In supporting thing strategic relations with economic underpinning, Obama  underscored “untapped potential” of Indo-US trade: “Of all US imports, just 2 per cent come from India and of all US exports, about 1 per cent go to India ­ that’s 1 per cent to a billion people… US trade with India is $100 billion as compared to $560 billion with China.” Both leaders promised to expand bilateral trade fivefold in a decade. To shore up bilateral trade, Mr Obama announced $4 billion in government-backed investments and lending to India.
But even as he goaded Delhi in this manner, Mr Obama had already annoyed Beijing and Moscow with his utterances in Delhi. While his criticism of Russian President Vladimir Putin’s Ukraine policy was largely ignored by his quarries, his plans to involve India in the South China Sea imbroglio drew a sharp response from Beijing. China critiqued the India-US joint statement referring to the disputes in the South China Sea, saying “We have made our position clear on this issue many times. China is staunch supporter promoter and contributor to regional peace and stability. We believe relevant disputes should be resolved by parties directly concerned through peaceful talks and consultation.”

A ‘superficial rapprochement’
A commentary in Xinhua, the official Chinese state news agency, dismissed what it called a “superficial rapprochement.” The Xinhua report went on to say that the visit “is more symbolic than pragmatic, given the longstanding division between the two giants, which may be as huge as the distance between them. The state-run Chinese newspaper Global Times, warned that the United States was setting a trap for India: “This fixed pattern of thinking was created and hyped up by the West, which, with ulterior motives, regards the ‘Chinese dragon’ and the ‘Indian elephant’ as natural rivals.”
While U.S. President Barack Obama watched India’s Republic Day parade as the chief guest, China incidentally welcomed Pakistan’s army chief, General Raheel Sharif, to Beijing for talks. Sharif and his Chinese counterparts decided to enhance long-term defence collaboration, security and counter-terrorism cooperation, intelligence sharing, and training exchanges. China emphasized the close, lasting friendship between China and Pakistan, with officials employing the usual rhetoric that the two countries are “iron brothers” and “all-weather friends.”
And while the US President agreed with the Indian leader that “safe havens within Pakistan are not acceptable,” he also made it clear that the United States has to work with Pakistan to meet the threat of terrorism.

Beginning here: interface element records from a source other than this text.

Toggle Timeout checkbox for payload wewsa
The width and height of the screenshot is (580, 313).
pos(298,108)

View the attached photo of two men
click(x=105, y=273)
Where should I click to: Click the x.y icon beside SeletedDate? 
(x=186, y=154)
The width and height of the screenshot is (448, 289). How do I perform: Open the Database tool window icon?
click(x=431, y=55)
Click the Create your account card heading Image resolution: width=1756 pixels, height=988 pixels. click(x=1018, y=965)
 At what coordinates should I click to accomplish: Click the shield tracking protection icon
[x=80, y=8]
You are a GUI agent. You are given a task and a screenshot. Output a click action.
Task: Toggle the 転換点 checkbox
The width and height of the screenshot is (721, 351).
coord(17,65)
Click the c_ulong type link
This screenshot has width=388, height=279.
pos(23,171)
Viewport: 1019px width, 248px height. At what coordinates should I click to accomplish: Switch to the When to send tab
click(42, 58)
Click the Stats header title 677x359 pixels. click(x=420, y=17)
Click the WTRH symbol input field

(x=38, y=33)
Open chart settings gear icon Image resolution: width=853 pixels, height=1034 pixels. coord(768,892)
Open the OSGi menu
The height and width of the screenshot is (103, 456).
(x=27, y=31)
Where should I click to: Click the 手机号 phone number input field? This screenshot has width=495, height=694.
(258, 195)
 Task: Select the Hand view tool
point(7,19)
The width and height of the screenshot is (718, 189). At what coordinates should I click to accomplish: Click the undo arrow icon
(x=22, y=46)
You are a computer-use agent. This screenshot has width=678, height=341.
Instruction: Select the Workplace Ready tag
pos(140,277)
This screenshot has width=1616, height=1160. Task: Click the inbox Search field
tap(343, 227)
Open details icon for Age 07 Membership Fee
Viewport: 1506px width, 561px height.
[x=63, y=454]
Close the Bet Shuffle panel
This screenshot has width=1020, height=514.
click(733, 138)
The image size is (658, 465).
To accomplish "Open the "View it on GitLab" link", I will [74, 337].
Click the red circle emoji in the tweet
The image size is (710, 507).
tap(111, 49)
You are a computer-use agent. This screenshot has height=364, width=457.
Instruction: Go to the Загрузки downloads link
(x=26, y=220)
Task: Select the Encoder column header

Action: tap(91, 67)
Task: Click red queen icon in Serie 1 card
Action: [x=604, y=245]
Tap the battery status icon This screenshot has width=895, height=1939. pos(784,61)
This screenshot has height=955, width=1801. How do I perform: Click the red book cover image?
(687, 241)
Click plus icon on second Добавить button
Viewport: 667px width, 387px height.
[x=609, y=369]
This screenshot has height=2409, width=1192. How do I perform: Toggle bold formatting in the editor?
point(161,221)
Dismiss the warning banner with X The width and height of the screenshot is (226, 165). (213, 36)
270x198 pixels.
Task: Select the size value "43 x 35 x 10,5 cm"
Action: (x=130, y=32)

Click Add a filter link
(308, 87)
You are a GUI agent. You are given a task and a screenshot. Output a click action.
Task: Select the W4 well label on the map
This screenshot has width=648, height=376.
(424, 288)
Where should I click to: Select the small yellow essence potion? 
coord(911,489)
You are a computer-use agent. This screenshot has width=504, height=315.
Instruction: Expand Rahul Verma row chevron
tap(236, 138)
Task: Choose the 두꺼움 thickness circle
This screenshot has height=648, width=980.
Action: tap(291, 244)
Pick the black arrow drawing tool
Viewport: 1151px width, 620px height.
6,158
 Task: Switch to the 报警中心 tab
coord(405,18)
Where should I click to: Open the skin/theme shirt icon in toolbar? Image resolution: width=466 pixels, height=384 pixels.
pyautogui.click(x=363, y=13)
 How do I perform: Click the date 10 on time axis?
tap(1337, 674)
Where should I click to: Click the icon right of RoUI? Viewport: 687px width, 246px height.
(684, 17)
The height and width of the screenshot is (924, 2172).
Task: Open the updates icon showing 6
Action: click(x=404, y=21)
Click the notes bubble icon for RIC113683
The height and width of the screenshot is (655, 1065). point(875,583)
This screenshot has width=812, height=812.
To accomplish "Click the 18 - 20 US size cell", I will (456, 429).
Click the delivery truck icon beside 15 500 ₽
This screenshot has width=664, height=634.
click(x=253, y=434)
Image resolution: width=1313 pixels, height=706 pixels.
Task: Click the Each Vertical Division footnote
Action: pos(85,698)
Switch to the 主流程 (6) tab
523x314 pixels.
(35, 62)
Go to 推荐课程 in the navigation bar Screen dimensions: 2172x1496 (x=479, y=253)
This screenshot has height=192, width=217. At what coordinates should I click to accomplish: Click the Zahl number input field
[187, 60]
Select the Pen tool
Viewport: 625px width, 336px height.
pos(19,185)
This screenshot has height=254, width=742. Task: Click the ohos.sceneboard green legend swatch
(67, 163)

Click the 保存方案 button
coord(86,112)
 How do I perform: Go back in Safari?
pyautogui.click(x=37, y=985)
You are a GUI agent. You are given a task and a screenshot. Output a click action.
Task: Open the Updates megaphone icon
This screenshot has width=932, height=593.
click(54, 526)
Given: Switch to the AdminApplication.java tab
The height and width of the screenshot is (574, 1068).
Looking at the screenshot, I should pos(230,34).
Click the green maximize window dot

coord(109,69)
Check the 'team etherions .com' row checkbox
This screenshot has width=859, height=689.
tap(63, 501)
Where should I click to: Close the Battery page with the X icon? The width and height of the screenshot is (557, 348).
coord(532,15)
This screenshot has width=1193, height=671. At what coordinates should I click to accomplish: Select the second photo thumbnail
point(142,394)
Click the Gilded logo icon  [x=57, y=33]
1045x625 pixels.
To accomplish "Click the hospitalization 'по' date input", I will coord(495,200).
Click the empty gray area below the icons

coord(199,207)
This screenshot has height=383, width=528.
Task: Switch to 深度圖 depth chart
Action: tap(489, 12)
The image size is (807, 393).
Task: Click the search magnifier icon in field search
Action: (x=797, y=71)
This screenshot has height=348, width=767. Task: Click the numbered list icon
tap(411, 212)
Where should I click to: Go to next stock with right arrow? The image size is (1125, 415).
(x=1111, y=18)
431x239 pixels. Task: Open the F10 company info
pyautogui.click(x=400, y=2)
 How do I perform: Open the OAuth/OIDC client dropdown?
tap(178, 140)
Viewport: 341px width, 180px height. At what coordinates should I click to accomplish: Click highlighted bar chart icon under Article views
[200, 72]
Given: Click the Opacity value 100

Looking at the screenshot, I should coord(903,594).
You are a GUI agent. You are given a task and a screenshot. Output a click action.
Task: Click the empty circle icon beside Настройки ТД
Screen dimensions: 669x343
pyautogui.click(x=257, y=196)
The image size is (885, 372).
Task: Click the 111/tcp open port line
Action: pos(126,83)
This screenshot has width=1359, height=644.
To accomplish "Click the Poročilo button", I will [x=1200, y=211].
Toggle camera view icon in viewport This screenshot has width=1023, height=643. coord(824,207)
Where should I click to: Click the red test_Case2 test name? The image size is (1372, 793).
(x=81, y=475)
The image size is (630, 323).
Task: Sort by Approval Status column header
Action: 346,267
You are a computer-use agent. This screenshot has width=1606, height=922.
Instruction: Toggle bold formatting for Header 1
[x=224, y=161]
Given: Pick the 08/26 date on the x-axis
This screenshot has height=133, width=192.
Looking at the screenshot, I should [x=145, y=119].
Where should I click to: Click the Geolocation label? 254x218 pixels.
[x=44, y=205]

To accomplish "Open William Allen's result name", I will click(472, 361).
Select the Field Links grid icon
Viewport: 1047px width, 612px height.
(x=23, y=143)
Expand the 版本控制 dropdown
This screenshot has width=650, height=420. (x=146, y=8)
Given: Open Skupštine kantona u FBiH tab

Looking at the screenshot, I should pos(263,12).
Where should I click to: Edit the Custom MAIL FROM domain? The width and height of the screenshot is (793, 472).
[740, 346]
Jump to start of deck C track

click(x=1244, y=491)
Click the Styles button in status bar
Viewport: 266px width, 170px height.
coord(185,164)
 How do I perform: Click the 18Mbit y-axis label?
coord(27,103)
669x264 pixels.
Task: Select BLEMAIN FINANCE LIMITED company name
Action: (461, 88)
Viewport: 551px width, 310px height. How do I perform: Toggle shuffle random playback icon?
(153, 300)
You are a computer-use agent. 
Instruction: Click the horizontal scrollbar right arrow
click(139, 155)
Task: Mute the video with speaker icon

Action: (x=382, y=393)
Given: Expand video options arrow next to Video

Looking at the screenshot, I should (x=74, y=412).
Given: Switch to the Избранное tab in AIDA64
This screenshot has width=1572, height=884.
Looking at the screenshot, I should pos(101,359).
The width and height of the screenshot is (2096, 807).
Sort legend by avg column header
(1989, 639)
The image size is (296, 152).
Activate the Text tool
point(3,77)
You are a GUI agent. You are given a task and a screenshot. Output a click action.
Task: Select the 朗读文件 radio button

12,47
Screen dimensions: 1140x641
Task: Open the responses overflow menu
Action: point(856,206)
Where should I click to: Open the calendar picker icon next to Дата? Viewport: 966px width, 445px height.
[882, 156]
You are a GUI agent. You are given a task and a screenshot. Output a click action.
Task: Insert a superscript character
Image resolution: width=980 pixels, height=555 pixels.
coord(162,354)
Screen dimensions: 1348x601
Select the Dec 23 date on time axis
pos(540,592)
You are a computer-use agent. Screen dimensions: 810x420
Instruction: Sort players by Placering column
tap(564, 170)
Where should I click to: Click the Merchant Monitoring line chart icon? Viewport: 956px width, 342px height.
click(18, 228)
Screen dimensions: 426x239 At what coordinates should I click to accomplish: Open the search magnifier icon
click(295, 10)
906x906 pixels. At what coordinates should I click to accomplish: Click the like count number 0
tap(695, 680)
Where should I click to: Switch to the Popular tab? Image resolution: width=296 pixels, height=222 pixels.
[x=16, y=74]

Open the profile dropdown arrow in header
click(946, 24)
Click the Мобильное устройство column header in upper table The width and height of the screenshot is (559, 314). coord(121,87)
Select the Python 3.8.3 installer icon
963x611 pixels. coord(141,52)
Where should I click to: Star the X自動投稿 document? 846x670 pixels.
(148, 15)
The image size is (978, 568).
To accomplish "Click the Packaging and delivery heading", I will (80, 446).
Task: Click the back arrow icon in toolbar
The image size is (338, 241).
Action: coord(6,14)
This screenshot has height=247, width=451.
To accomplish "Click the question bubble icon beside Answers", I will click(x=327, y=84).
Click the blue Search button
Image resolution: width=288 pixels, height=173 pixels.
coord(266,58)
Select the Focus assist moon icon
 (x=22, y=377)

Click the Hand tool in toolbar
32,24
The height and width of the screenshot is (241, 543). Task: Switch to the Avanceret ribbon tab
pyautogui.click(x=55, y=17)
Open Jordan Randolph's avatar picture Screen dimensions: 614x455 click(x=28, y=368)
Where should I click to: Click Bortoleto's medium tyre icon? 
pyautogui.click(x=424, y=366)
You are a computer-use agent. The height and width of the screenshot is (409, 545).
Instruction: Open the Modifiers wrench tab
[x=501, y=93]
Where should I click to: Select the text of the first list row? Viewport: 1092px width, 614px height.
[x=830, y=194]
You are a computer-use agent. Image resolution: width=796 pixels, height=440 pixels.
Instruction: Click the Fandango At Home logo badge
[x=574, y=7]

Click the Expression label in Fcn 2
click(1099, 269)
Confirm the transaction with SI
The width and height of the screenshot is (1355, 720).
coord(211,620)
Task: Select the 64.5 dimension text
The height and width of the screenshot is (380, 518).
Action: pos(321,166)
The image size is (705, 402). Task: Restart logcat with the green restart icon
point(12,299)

On January 27 in his ‘wrapping up’ speech, US President Barack Obama said the United States could be India’s “best partner”. In an editorial the same day, the New York Times opined: With their talk of an “enduring commitment,” Mr. Obama and Mr. Modi have raised expectations and set a firm basis for moving forward. Even so, the countries have no obvious plans to deal with Pakistan or the India-Pakistan nuclear competition that threatens the region, and it cannot be assumed that all past differences will fade. Building a true partnership will take sustained efforts over many decades.